[START OF PASSAGE TO READ]
# 合宿する



## Kenshiromusou

Yo, friends.
Could you help me again?
そのために,みんなで*合宿して*細かいことを取り決めています。 

 Interviewee was talking about how staff conceived an original stage of anime, but I am not sure about the acceptions of 合宿する here.
I don't know if 合宿する implicates it's was a "camping site" (forest stuff). When you use 合宿する, can we infer it's most likely more than a day?
Thank you very much.


----------



## frequency

Don't you know the verb "cram" (1.2)? This 合宿する contains this meaning. They crammed into a meeting room all day to discuss 細かいこと things. This is a bit irregular or unusual occasion.


----------



## 810senior

To begin with we don't know much about it because there is not any clue found in the context that tells us where they are going to camp out, but this idea seems to imply that they gather around in a specific place to discuss a problem and come to a conclusion as a whole.
[END OF PASSAGE TO READ]
> [YOUR TASK]
Carry on the thread on the Japanese verb 合宿する, starting after its final sentence. The items that come next are separate material, unrelated to the thread on the Japanese verb 合宿する.
[START OF RECORDS SHOWN]
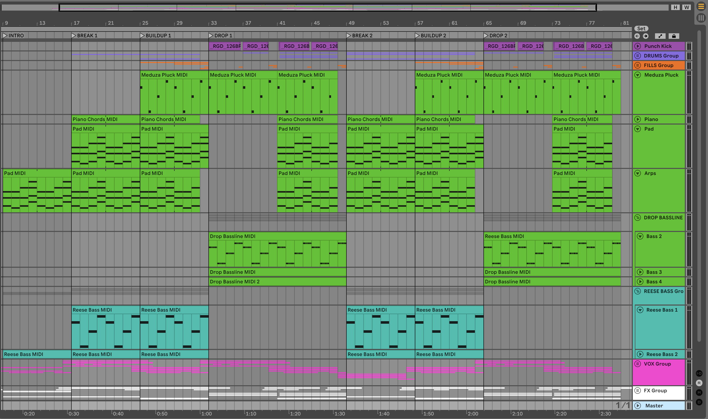
Task: Collapse the Meduza Pluck track
Action: pyautogui.click(x=637, y=75)
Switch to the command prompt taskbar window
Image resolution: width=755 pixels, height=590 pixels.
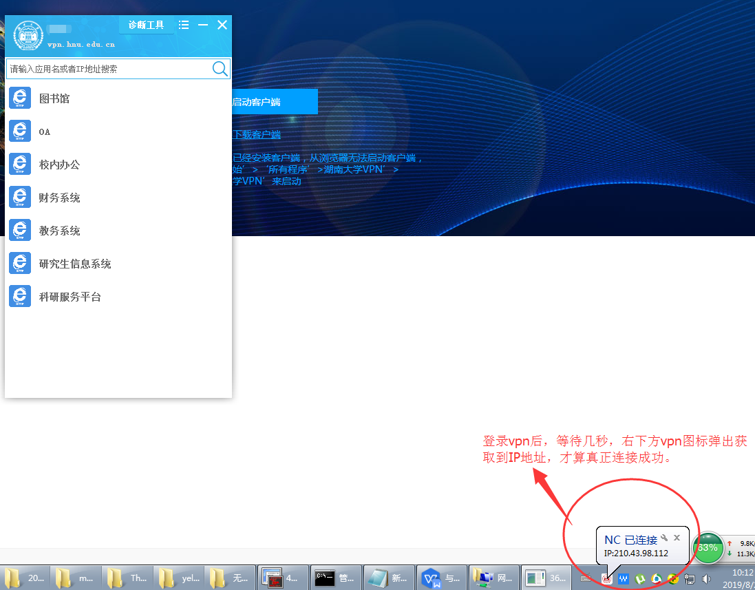[x=335, y=578]
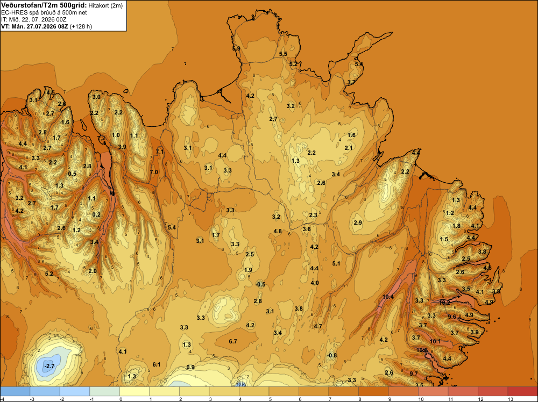Image resolution: width=538 pixels, height=402 pixels.
Task: Click the IT: Mið. 22.07.2026 00Z line
Action: pyautogui.click(x=33, y=19)
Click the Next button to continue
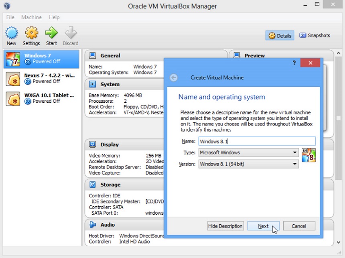The width and height of the screenshot is (345, 258). pos(263,226)
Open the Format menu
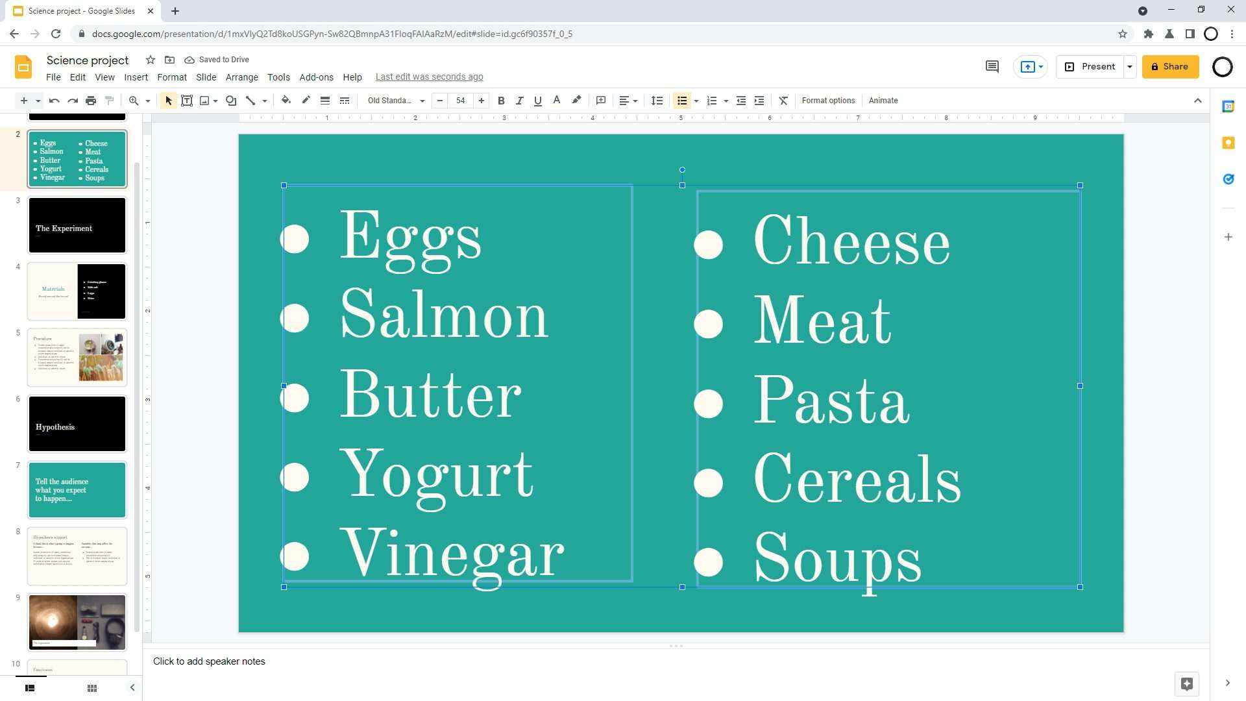This screenshot has height=701, width=1246. coord(170,76)

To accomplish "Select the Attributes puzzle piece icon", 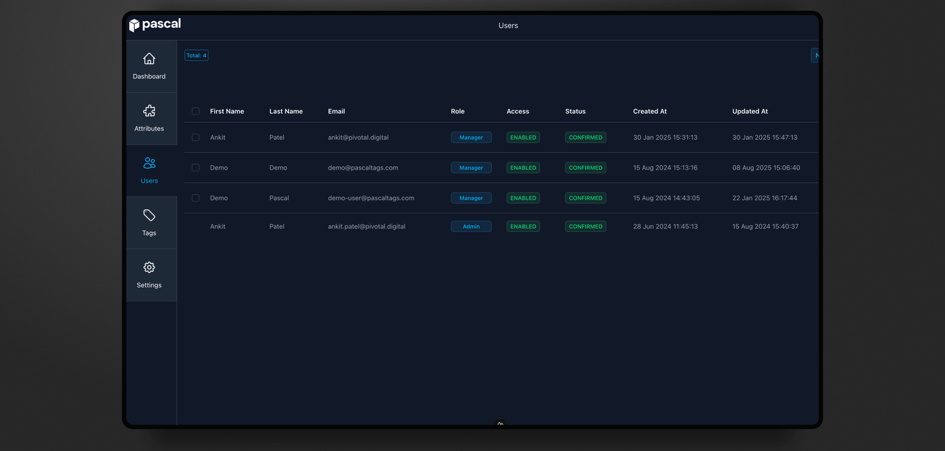I will (x=149, y=111).
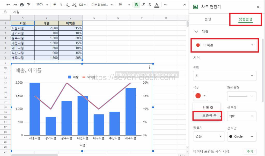265x156 pixels.
Task: Click 추가 button for data point format
Action: 250,151

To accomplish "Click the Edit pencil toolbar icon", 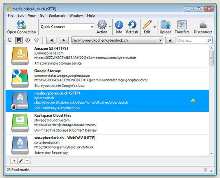I will pos(147,24).
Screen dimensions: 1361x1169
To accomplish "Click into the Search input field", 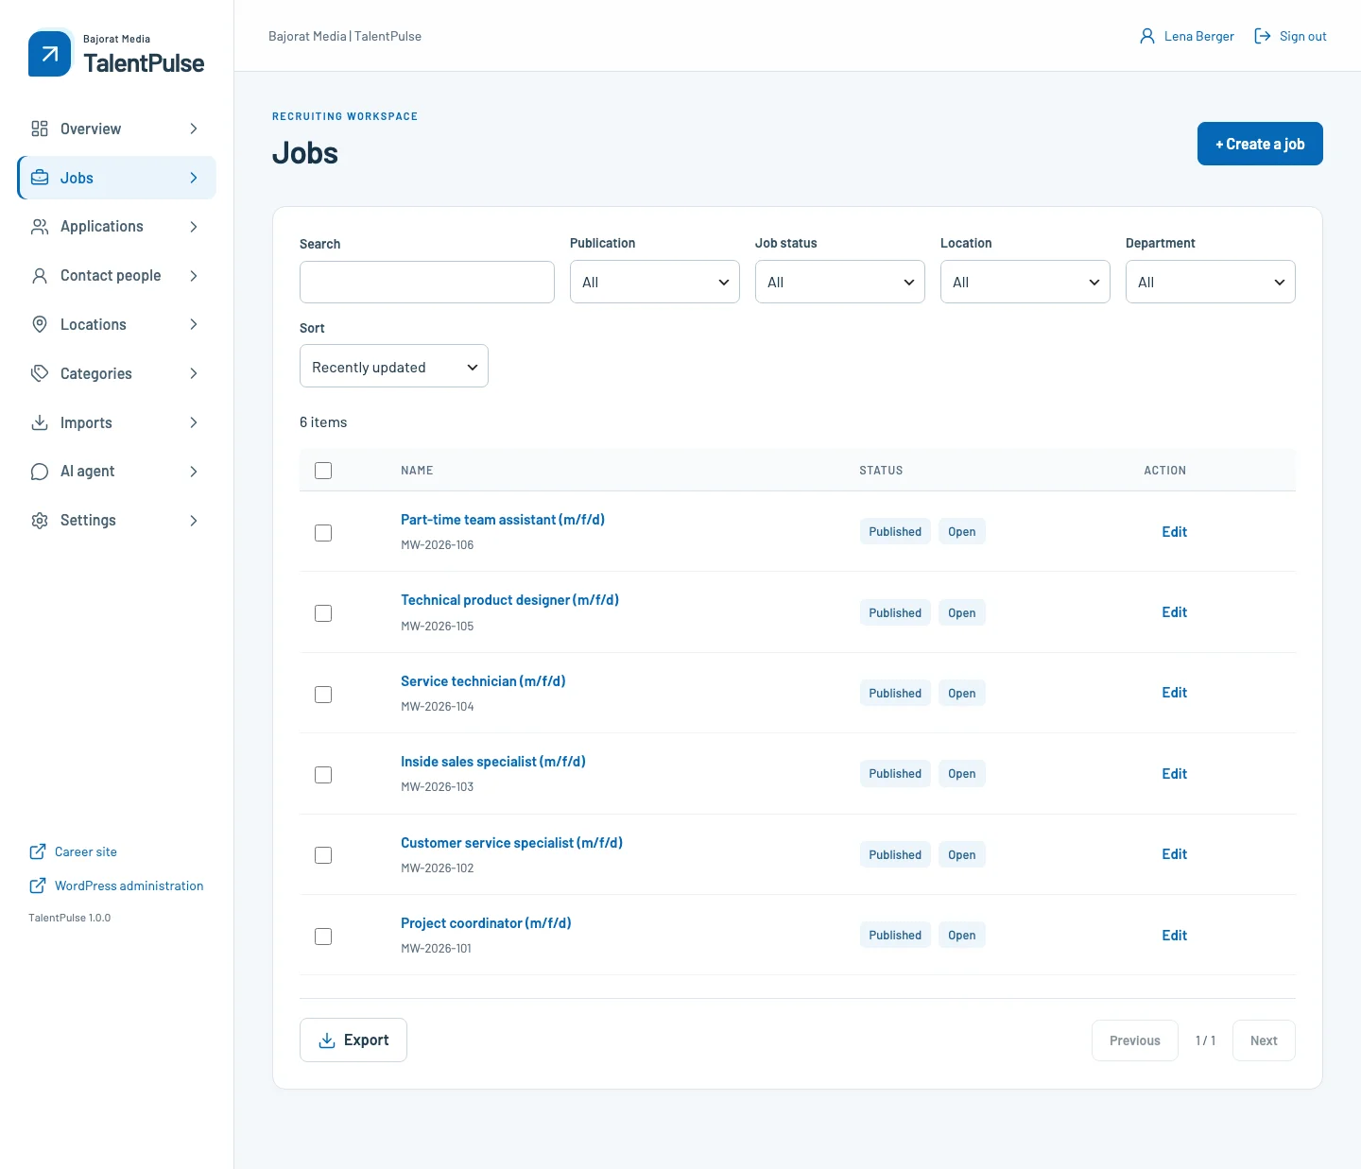I will coord(427,282).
[END OF RECORDS SHOWN]
> [THE ANSWER]
----------



## Kenshiromusou

frequency said:


> Don't you know the verb "cram" (1.2)? This 合宿する contains this meaning. They crammed into a meeting room all day to discuss 細かいこと things. This is a bit irregular or unusual occasion.
> View attachment 21191


Hahaha. I was thinking about fire, marshmallows...  I don't knew the verb "cram"... 面白い。友よ、どうもありがとうございました。


810senior said:


> To begin with we don't know much about it because there is not any clue found in the context that tells us where they are going to camp out, but this idea seems to imply that they gather around in a specific place to discuss a problem and come to a conclusion as a whole.


He does not say a word.  友よ、どうもありがとうございました。


----------



## SoLaTiDoberman

がっしゅく【合宿】の意味 - goo国語辞書

合宿 means people spend days and nights together in a single place to have meetings and discussions or other activities, usually at least more than a couple of days. The place is not necessarily in the wild. There are special facilities for this kind of 合宿 or 研修: 研修施設,合宿施設. They resemble more "hotels" than tents in the wild. 
Staff members may use their own company's building for 合宿.

In my experience, staff members spend at least three days and two nights or more, when I describe "合宿(研修)."
If the duration is only two days  including one night, I call it 宿泊研修, not 合宿研修.（But maybe other Japanese may call it 合宿研修. I don't know.)

For example, 合宿免許, for getting a driver's licence, usually needs 2 weeks.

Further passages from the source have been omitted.